▶ [Text for analysis]:
»»

Harper and Smith group Zardoz with other science fiction films made in the 1970s which are ‘preoccupied with ideas about alternative ways of living which have their roots in 1960s counter-cultural aspirations’ (Harper & Smith, 2012c: 143). The Eternals’ aesthetic sensibility echoes the iconography of Ancient Egypt, with pyramids and Egyptian-style headdresses proliferating; they live in what is essentially a commune which is devoid of any hierarchy, something which Friend questions, leading to his punishment. (The Eternals also goad the Exterminators into rampaging through the Outlands, killing Brutals; in the Eternals commune-like lifestyle and hidden agenda of violence, the film perhaps intentionally echoes the dark undercurrent of the counterculture of the 1960s that is often seen as being embodied in Charles Manson and his ‘family’.) For Boorman, this ‘strange, voyeuristic story of a far future world where inhabitants of the bubble-covered Vortex cherish the secret of eternal life owes much […] to his six years in America [….] “It was about immortality being a fairy tale,” he [Boorman] said. “And America is the land where one sees this obsession with imagined permanence, this desire to perfect life and extend it forever”’ (Boorman, quoted in Callan, 2012: np).

««

Extract the complete Zardoz passage word for word. Work from the Zardoz passage alone.

(Collected data)
»»

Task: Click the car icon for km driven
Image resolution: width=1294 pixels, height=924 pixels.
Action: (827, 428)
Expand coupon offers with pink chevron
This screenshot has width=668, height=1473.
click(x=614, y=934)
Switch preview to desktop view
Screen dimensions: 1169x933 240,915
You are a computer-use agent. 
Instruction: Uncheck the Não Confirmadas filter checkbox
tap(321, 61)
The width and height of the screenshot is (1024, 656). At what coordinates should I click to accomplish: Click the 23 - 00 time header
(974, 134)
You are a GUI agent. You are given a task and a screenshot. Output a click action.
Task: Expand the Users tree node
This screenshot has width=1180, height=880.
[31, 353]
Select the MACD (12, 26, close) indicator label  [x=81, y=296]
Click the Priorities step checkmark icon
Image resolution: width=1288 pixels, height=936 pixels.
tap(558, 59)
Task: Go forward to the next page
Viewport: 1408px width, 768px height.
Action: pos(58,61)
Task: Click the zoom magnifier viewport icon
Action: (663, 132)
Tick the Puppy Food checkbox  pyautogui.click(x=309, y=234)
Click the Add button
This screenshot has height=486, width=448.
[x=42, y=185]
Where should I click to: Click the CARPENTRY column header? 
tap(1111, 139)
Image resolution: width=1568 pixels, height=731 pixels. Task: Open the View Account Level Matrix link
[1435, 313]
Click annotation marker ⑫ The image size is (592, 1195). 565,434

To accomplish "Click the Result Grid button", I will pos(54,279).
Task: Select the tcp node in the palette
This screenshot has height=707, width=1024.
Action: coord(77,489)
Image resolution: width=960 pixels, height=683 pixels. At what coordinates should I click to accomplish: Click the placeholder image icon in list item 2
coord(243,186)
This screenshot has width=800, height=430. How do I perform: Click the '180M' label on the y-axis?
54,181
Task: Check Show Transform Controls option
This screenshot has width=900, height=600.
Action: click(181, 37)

««

▶ [Output below]:
Harper and Smith group Zardoz with other science fiction films made in the 1970s which are ‘preoccupied with ideas about alternative ways of living which have their roots in 1960s counter-cultural aspirations’ (Harper & Smith, 2012c: 143). The Eternals’ aesthetic sensibility echoes the iconography of Ancient Egypt, with pyramids and Egyptian-style headdresses proliferating; they live in what is essentially a commune which is devoid of any hierarchy, something which Friend questions, leading to his punishment. (The Eternals also goad the Exterminators into rampaging through the Outlands, killing Brutals; in the Eternals commune-like lifestyle and hidden agenda of violence, the film perhaps intentionally echoes the dark undercurrent of the counterculture of the 1960s that is often seen as being embodied in Charles Manson and his ‘family’.) For Boorman, this ‘strange, voyeuristic story of a far future world where inhabitants of the bubble-covered Vortex cherish the secret of eternal life owes much […] to his six years in America [….] “It was about immortality being a fairy tale,” he [Boorman] said. “And America is the land where one sees this obsession with imagined permanence, this desire to perfect life and extend it forever”’ (Boorman, quoted in Callan, 2012: np).